Hope you’re having a great start to April! I’m popping in to keep you informed about the latest happenings in the mortgage and housing market. It’s a dynamic time, so staying in the loop is crucial, whether you’re ready to make a move now or in the future.
This past week, we’ve seen mortgage rates hold relatively steady, with the 30-year fixed-rate mortgage trending slightly lower, according to Freddie Mac. Each week it seems we’re seeing rates up a little or down a little. The bigger picture is that since January rates have remained under the 7 percent peak in January and in a rather narrow range over the past month. This week they are sitting in the lower end of that range. This stability is encouraging and has contributed to a noticeable increase in mortgage applications, which is great news!

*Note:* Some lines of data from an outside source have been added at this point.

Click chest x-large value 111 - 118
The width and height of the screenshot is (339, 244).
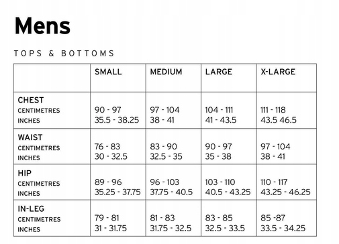(273, 110)
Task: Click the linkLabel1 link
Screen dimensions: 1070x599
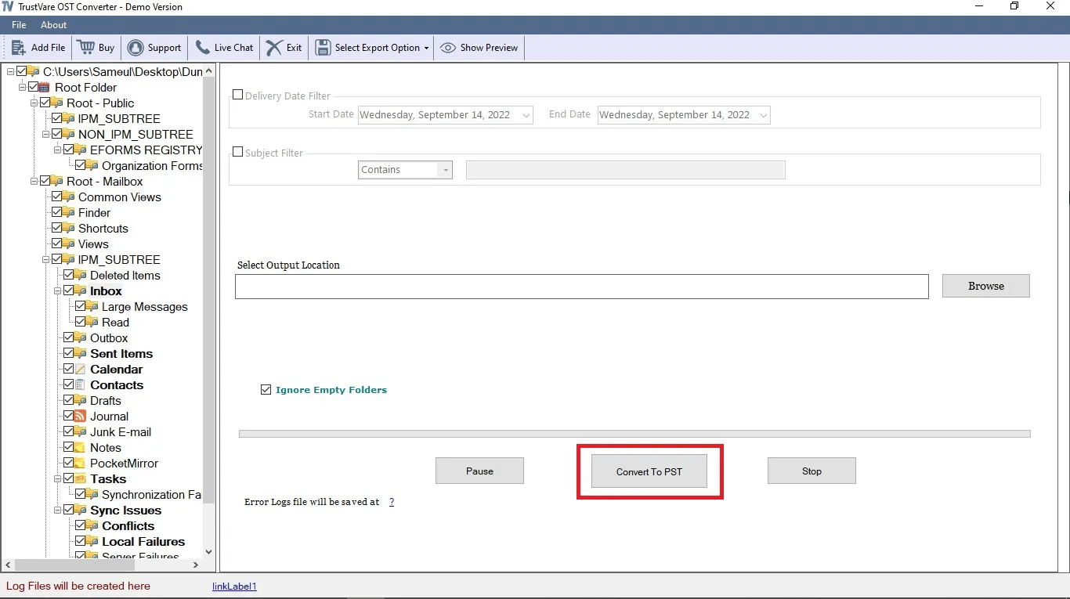Action: point(234,585)
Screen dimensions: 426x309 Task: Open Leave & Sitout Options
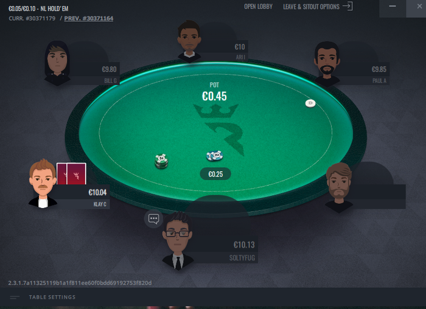pyautogui.click(x=311, y=7)
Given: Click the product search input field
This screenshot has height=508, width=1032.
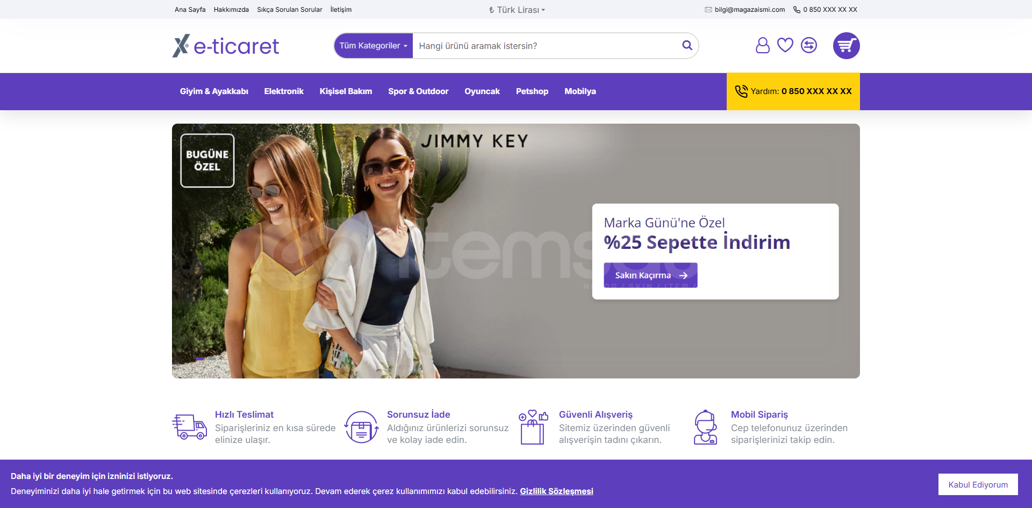Looking at the screenshot, I should [x=546, y=46].
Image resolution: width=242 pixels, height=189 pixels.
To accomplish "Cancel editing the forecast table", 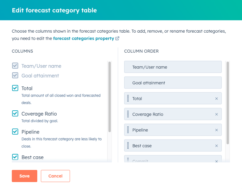I will coord(56,176).
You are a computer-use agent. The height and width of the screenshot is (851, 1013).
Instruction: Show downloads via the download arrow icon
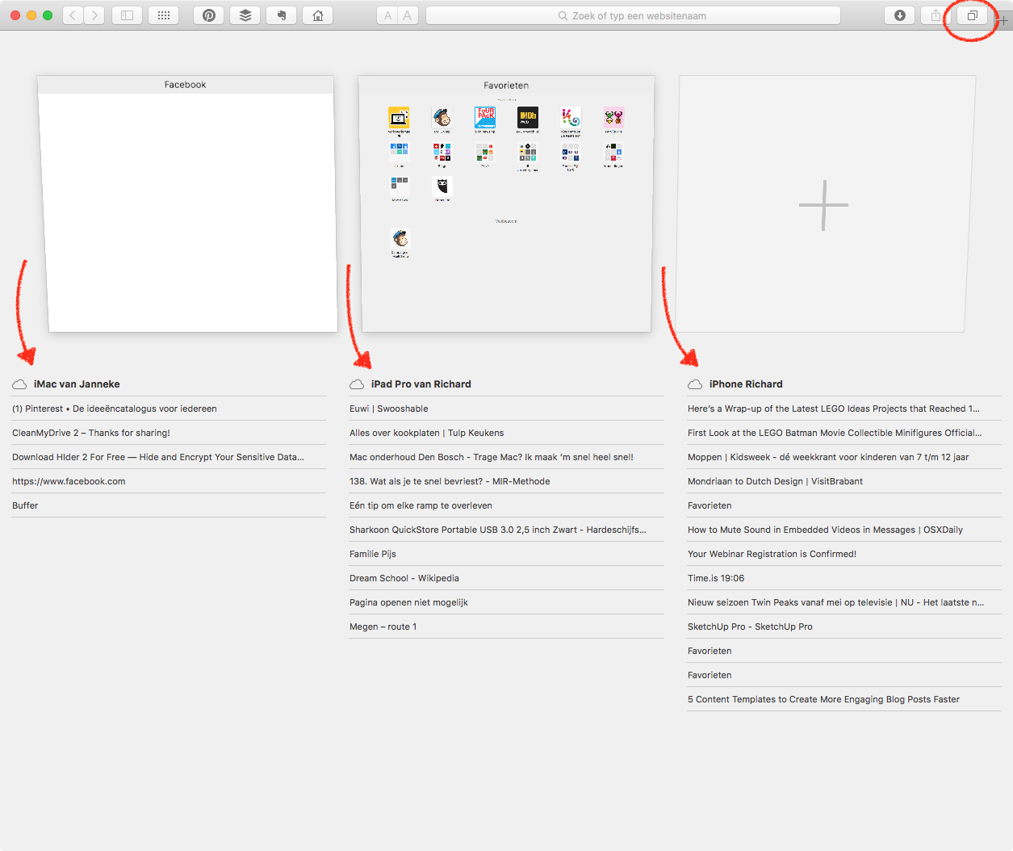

However, several factors are influencing the market. We’re closely monitoring the uncertainty surrounding upcoming U.S. tariffs. The details of these tariffs and their potential impact on the economy and inflation are key concerns. We’re also seeing a shifting dynamic between stocks and bonds, and global debt continues to be a factor.
On a positive note, Fannie Mae’s Economic and Strategic Research Group has revised its mortgage rate projections downward. They now anticipate rates to end 2025 at around 6.3 percent and 2026 at approximately 6.2 percent. This suggests we could see a more favorable environment for borrowers in the coming months.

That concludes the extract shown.